BEGIN Source text
After the acquisition, it will be fair to consider that VYST will exist to trade within the Furniture Industry. Confirmed from the link below, the trailing PE Ratio for the Furniture Industry is 36.53:
pages.stern.nyu.edu/~adamodar/New_Home_Page/datafile/pedata.html

The PE Ratio is important because to get the Fundamental Valuation to consider for where VYST could exist to trade compared to the other stocks within its Industry or Sector, we must multiply the learned Earnings Per Share (EPS) by the PE Ratio for its Industry. The links below should help to better understand the PE Ratio logic as being the growth rate to help assess the fundamental valuation of a stock:
investorshub.advfn.com/boards/read_msg.aspx?message_id=57154170
http://www.investopedia.com/terms/p/price-earningsratio.asp

VYST has $31,319,398 listed on their Balance Sheet as an Accumulated Deficit within their last Quarterly filing below:
https://www.otcmarkets.com/filing/html?id=13070644&guid=kjy8UWUD04sjm3h

To first understand what this is and the importance of what it means, I think it is important for one to understand that "Liabilities" and "Expenses" are two different things. "Liabilities" apply to the Balance Sheet and "Expenses" apply to the Income Statement. The $31,319,398 listed on their Balance Sheet as an Accumulated Deficit is nowhere near as bad as I believe it is being perceived by some. An Accumulated Deficit is used as a Tax Shelter for tax write-offs. It's a non-issue and basically a psychological paper entry because it will only affect the Balance Sheet and not the Income Statement for valuation purposes to derive an Earning Per Share (EPS). This will have no negative effect on the outcome for what the company's EPS will be now or in the future, but instead, on the contrary.
END Source text
BEGIN Material provided
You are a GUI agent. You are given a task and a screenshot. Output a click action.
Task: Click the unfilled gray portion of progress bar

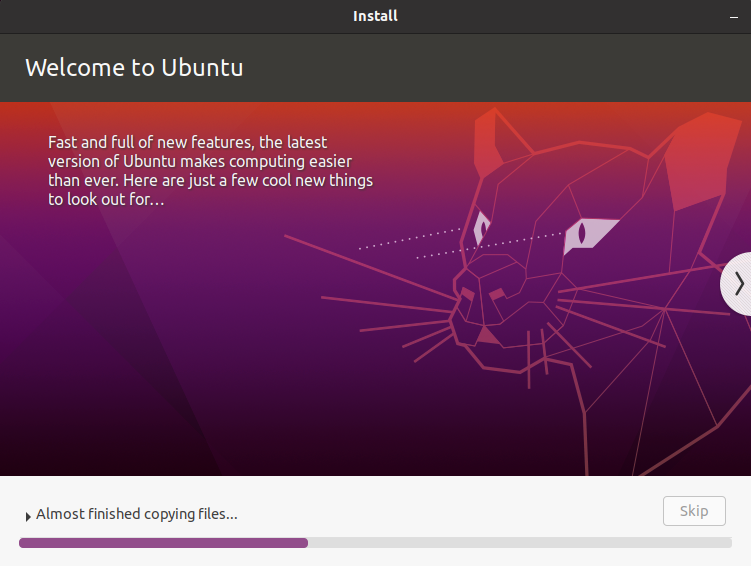520,543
END Material provided
→ Job 1:
What trailing PE ratio does the text about VYST give for the Furniture Industry?
→ Job 2:
Could you continue the text about VYST's valuation from its final sentence?
The material above comes from a different source than the text about VYST.

→ Exercise output 1:
36.53

→ Exercise output 2:
An Accumulated Deficit greatly enhances the company’s position as a huge acquisition candidate. This is very attractive for a huge positive Revenue generating company with a significant amount of Gross & Net Income to merge into VYST via an acquisition. Therefore, Rotmans Furniture, with its over $35 Million in Revenues and while having a 48% to 52% Gross Profit Margin and a 19% Net Profit Margin is a great candidate for VYST.

This is huge because the $31,319,398 is available to be used as a 2 year carry back and 20 year carry forward Tax Net Operating Loss (NOL) to reduce the taxable income for the company’s future tax years. The company decides how they want to apply the Tax NOL. This is very important because this is what will help the company to trade to meet the minimum $4.00 per bid for 30 consecutive days to meet the NASDAQ share price requirement. VYST will only need to maximize the Tax NOL by carrying it forward for one year. That means that the $31,319,398 will all be applied to the financials of VYST for the one-year time frame to have $31,319,398 applied to its coming year profitable Income Statement after completion of the acquisition of Rotmans.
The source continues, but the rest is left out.